National rail operator KTM Bhd (KTMB) is mulling over plans to set up KTM Thailand in a bid to expand its cargo and passenger business in the land of smiles.
“We had discussion early this year (with the Thai authorities), and we hope it could be set up by next year with the focus on expanding our cargo division and passenger service,” said KTMB president Dr Aminuddin Adnan at the opening of the 32nd KTMB-State Railway of Thailand Joint Conference.
He said leveraging on KTMB’s good relationship and existing cooperation with Thailand, the group was looking beyond the local shores ever since it ceased operations at the Tanjung Pagar station in Singapore, which had been in operation for the last 79 years.
“Discussions recently with Thai shippers especially the ones in southern Thailand indicate that there are a lot of rubber products that they want to deliver to global customers through our ports, and this presents a big opportunity for us, its just that right now we don’t have the capacity to do that,” he said.
He said KTMB would be looking to increase its cargo division’s revenue by 10% to 20% in the near term, and would strive to gain more in the longer term.
“Our cargo business was consolidated from three subsidiaries, namely Multimodal Freight Sdn Bhd, KTM Distribution Sdn Bhd and Cargo Division, and we hope to expand our business aggressively next year, especially on our landbridge service and cargo business.
“To increase our capacity for the cargo and passenger service, we have to invest in some new locomotives, and because Thailand is still using the old standard 16 tonne axle, KTMB have to procure locomotives with that capacity, even though it is lower than what is required in Malaysia, as we have improved our own infrastructure with the double-tracking project,” he said.
In the long term for KTM Thailand, the national railway operator may procure up to 40 locomotives to support its operations in Thailand, with half of the locomotives to be used for cargo services.
“This kind of investments are big investments and we are still inviting interested parties to supply these 40 locomotives, and it will be done through leasing or direct purchase,” he said without revealing any investment value the group was looking at.
However, Aminuddin said the group was leaning more on to the leasing option as an investing means to cater for the foreseeable huge demand coming from the country in the future. As an indication to the investment value, he said one locomotive would cost around RM15mil to RM20mil each.
“If the business plan for the cargo division is ready by this year, we will be looking to try to get these new locomotives soon so that we can expand the business.
“Our capacity will also be increased upon the completion of the Ipoh-Padang Besar electrified double-tracking rail project which would allow us to produce more turnaround from the cargo chain without having to increase the number of locomotives and wagons locally.”

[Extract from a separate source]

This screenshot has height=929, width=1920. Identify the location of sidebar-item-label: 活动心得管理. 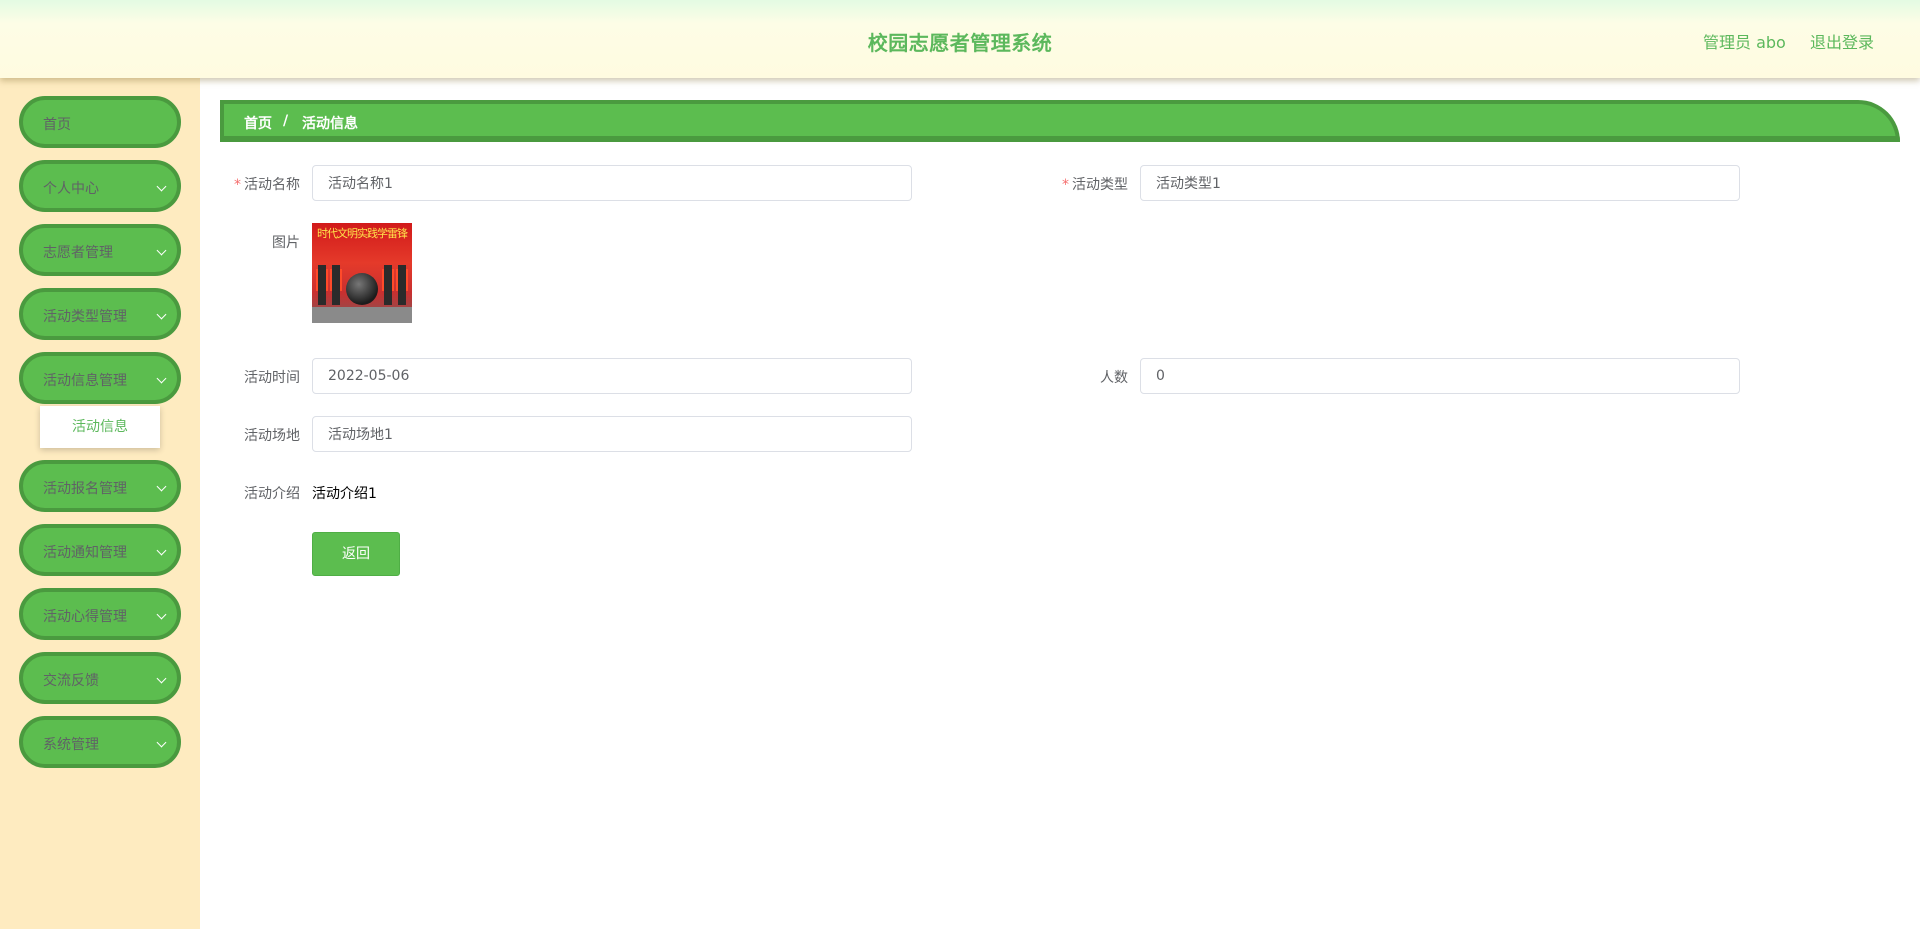
(85, 617).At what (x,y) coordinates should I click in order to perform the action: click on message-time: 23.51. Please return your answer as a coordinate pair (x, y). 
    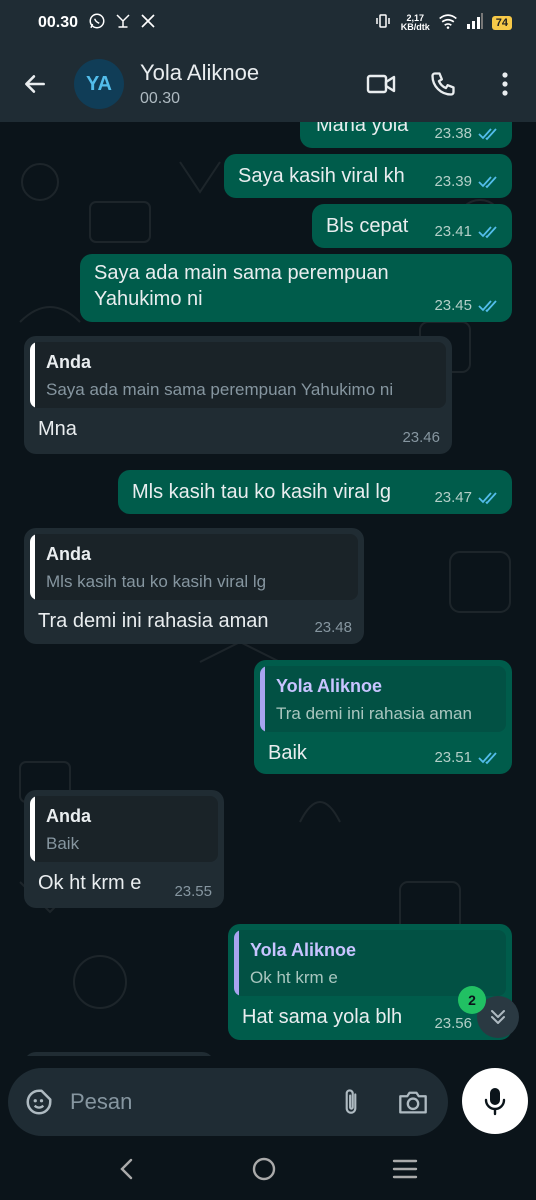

He said with the extra capacity KTMB could carry from Padang Besar to Port Klang, it would be a shot in the arm for its landbridge business which had seen a decline in the last few years.
KTMB’s landbridge business is its unique selling point that provides clients with a speedier access to ports that would eventually have their products make their way into the global supply chain. As a comparison, the journey between Bangkok and Tanah Merah by rail would only take 40 hours compared with the all-water movement from Bangkok to Port Klang, which would take seven days.
“We have very good port facilities in Malaysia which they don’t have in southern Thailand, and we are in a position to capitalise on that,” he said.
Poised to be a strategically located regional player, KTMB is hoping to expand its cargo and passenger service business in Thailand and grow in tandem with the completion of the Singapore-Kunming Rail Link which would open up direct access to other Asean countries, including Cambodia, Laos, and Vietnam.
On its passenger service, Aminuddin said KTMB was trying to create a niche market segment to cater for tourists which would involve a route similar to the Eastern and Oriental Express luxury train currently operating from Laos to Singapore and vice versa.